A Conversation with Artist Richard Hunt
In October 2021, Chief Curator Emily Talbot and Graduate Intern Frances Lazare spoke with Richard Hunt about his fellowship at the Tamarind Lithography Workshop in 1965 and the prints that he produced there.
The following interview has been edited for length and clarity.
Emily Talbot: Welcome, Richard, and thank you so much for speaking with us. We’re eager to learn more about your time in Los Angeles and your residency at the Tamarind Lithography Workshop. Could we begin by hearing what brought you to Los Angeles in 1964?
Richard Hunt: I was invited to be a visiting professor at the Chouinard Art Institute, and it just so happened that some people I knew were involved with Tamarind. And they said, “Why don’t you do a session at Tamarind?” And interestingly, [Kenneth Tyler], who was running the shop at Tamarind, had been a student at the Art Institute of Chicago, and we were students at the same time, so it was kind of our reunion.
ET: I’m interested in your relationship with Kenneth Tyler, because I understand that he developed a very particular technique called acid tint that helped you to achieve the tonal qualities and gradation of form in some of your prints. I’m curious if that was something that Tyler developed in conversation with you, or if that was a technique already in his wheelhouse?

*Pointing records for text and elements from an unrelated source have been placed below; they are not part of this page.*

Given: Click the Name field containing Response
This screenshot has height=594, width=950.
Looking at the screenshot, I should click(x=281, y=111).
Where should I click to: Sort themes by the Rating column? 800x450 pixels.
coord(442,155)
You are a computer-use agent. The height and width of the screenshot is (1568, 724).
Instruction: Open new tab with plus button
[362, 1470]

RH: It was the latter. I had the opportunity to try a little of this and a little of that, which took me beyond the lithography I had done at the Art Institute. After I graduated, I didn’t have a lithography workshop in my basement or anything, so it wasn’t until Tamarind that I got back into it, which I was happy to be able to do. And then subsequently I worked with a couple other printmaking places. Tamarind’s success got a number of people involved in doing something similar.

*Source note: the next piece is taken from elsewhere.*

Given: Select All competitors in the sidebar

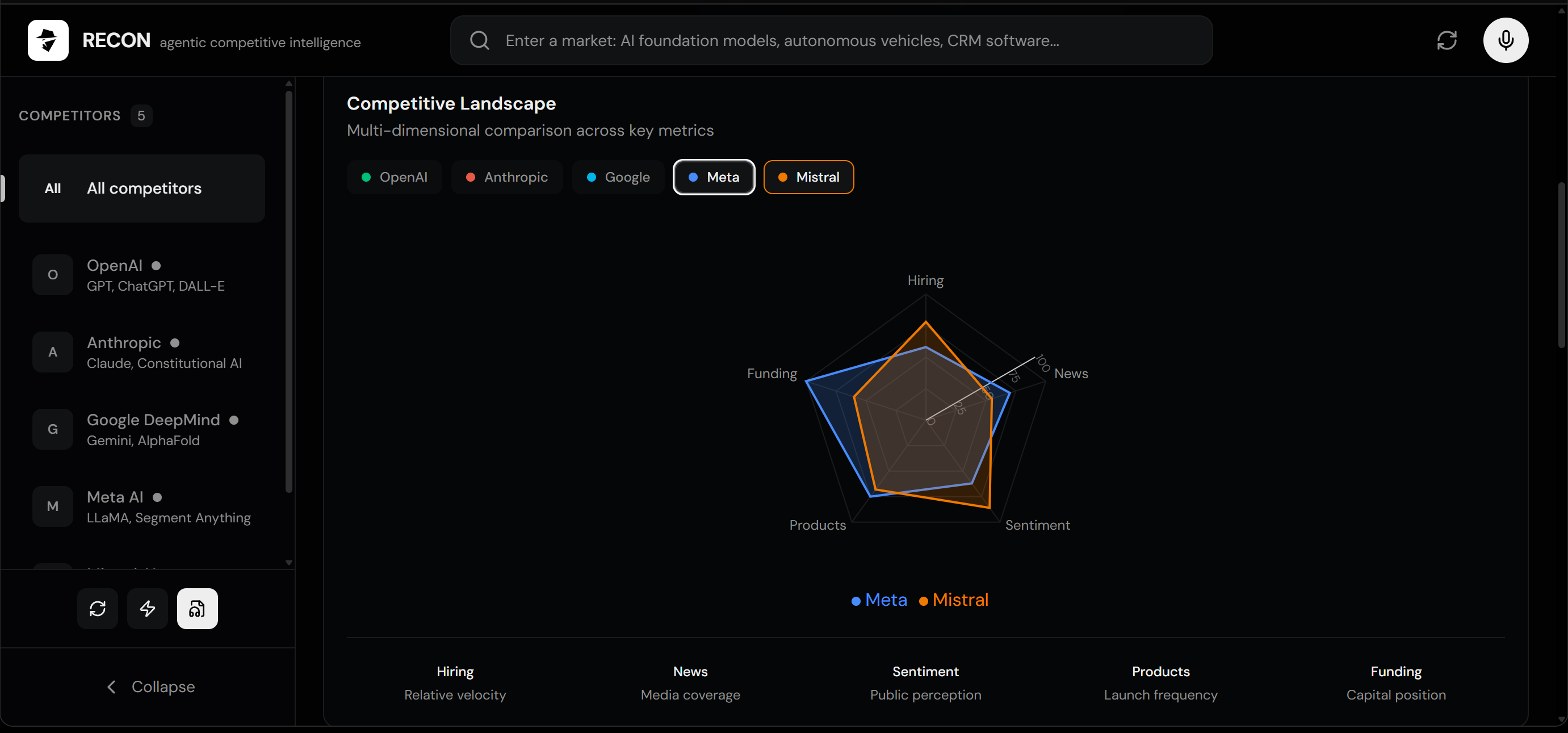Looking at the screenshot, I should click(x=142, y=188).
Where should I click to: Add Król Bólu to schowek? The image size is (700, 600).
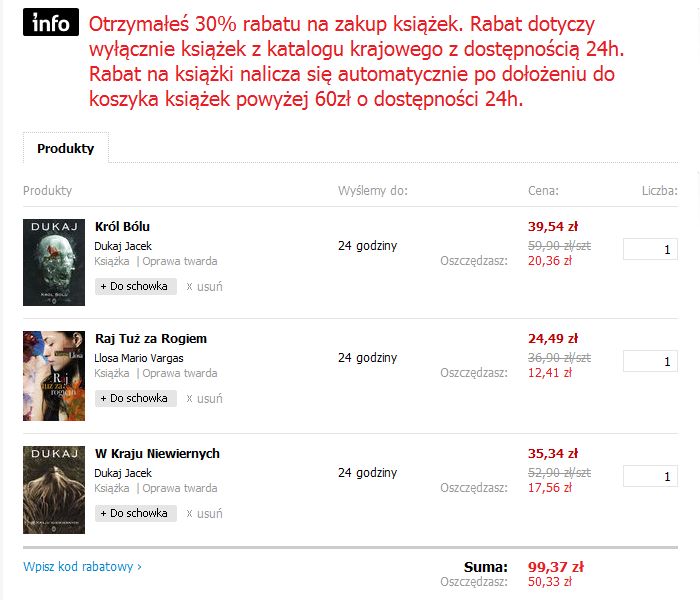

Frances Lazare: On the entry card for Details, it mentions that Tyler was assisted by several artist fellows, one of whom [Kinji Akagawa] is represented in the Simon collections. What was the social environment of Tamarind like?
RH: Well, it was one where more than one person would work on things. And people would [make] a suggestion to the artist, “Well, why not try this? Why not try that?” So there was a sense of just passing ideas around and maybe through somebody else’s idea, understanding or suggesting and take something a little further, add a little more color or something like that.

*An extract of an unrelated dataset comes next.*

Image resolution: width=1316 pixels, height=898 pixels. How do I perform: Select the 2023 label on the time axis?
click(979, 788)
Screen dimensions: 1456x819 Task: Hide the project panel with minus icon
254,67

ET: When you were working on the prints, did you come to Tamarind with a vision of what you wanted to execute?
RH: It wasn’t like, I’ve got this suite of prints that’s going to be about this, that, or the other—no. It was more spontaneity. Let me try this out, let me try that out. It’s more the gesture, the interplay of whatever starts to develop on the stone or the metal.
ET: It’s pretty remarkable how well preserved the prints are. They look pristine, like they were made yesterday, and I think that has a lot to do with the quality of the paper that Tamarind provided.
RH: One of the things about the Tamarind experience was this idea of being very precise. Using the best color, material, tool in a place that really [had] gone all out to do the best in all these different areas with the materials, the interactions.
FL: What was it like working across different formats? The suite takes this smaller scale, but then some of the other prints are a lot more expansive.
RH: I like the compactness of the series. The larger pieces were more like drawing, and there was more you might do in terms of experimenting with other ways of applying material.
ET: The title of the portfolio Details certainly gives us a clue that you’re thinking about sculptural properties and the ways that these prints isolate certain discrete aspects of their forms. I’m curious if the lithographs depict actual sculptures, or if there is a looser relationship between these two facets of your work.
RH: I would say some of both. Because it’s interesting thinking about how to express things in space on a two-dimensional surface, contrasted with actually making something three-dimensional. It was an interesting thing having the opportunity to explore the three-dimensional in the two-dimensional arena.
ET: Do you feel like the prints have a different status as objects than your sculptures, that they might be about expressing something and the act of depiction more than completing a sculpture would be?
RH: I think you’re right. I think it’s more a work of the moment. It goes from my hand to the metal or the page or whatever as opposed to being developed over time, the way the sculpture develops over time.
ET: I’m certainly interested to hear more about your memories of being in Los Angeles in the ’60s. The Pasadena Art Museum was on Los Robles back then, and you mentioned that you had a chance to visit. Do you remember what the museum was like then?
RH: It was actually a delightful place. The words that come to mind: earnest, honest, and artist friendly.